(Stored data entries)

######

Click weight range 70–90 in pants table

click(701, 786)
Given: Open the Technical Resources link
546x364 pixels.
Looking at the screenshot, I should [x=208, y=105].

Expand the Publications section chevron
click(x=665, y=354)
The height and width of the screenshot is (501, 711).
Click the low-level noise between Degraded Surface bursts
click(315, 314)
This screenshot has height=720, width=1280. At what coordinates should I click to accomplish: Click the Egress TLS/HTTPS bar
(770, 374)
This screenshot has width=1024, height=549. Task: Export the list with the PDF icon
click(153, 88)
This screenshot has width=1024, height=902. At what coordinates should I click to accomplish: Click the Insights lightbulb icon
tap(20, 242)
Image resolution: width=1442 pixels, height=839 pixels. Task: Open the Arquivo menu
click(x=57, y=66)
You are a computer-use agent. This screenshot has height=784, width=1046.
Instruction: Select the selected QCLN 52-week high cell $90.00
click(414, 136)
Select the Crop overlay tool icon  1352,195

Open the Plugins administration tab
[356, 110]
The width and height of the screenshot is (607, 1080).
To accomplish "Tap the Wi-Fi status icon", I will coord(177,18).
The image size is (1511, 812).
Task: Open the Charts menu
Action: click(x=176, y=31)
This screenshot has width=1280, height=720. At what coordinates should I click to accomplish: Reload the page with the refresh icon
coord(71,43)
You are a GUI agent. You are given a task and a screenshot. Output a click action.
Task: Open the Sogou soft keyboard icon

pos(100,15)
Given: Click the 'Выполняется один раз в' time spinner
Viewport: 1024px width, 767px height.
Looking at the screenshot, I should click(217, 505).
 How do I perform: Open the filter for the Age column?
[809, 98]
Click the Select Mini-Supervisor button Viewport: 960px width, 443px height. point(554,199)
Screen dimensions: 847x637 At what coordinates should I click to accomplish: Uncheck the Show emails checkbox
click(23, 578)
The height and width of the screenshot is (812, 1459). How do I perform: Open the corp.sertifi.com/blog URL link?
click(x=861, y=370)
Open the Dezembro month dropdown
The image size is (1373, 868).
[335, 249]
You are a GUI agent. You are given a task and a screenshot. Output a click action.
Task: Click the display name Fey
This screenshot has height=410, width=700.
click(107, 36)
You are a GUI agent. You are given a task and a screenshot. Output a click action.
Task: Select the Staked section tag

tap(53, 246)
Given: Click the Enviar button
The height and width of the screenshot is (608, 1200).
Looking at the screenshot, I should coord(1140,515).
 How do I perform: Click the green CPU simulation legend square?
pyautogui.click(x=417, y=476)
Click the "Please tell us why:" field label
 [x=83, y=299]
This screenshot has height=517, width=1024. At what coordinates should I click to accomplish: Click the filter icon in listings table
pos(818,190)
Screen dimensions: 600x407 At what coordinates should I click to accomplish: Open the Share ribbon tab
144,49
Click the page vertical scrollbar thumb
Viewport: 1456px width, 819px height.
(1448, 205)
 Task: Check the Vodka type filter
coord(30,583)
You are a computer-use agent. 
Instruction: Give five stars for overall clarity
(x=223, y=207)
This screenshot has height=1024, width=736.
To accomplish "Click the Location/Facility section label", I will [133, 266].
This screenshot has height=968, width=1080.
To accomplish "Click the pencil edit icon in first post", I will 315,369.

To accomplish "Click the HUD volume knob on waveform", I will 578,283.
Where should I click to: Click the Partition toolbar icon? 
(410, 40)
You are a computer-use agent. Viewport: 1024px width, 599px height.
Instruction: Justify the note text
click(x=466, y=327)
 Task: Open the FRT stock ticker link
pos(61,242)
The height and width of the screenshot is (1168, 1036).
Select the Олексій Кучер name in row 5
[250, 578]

######

§ Written task: Filter the records above down to the lines that contain the string "coordinates", and copy each of those lines.

§ Output of the exercise:
This screenshot has height=720, width=1280. At what coordinates should I click to accomplish: Click the Egress TLS/HTTPS bar
This screenshot has width=1024, height=902. At what coordinates should I click to accomplish: Click the Insights lightbulb icon
This screenshot has width=1280, height=720. At what coordinates should I click to accomplish: Reload the page with the refresh icon
Screen dimensions: 847x637 At what coordinates should I click to accomplish: Uncheck the Show emails checkbox
This screenshot has height=517, width=1024. At what coordinates should I click to accomplish: Click the filter icon in listings table
Screen dimensions: 600x407 At what coordinates should I click to accomplish: Open the Share ribbon tab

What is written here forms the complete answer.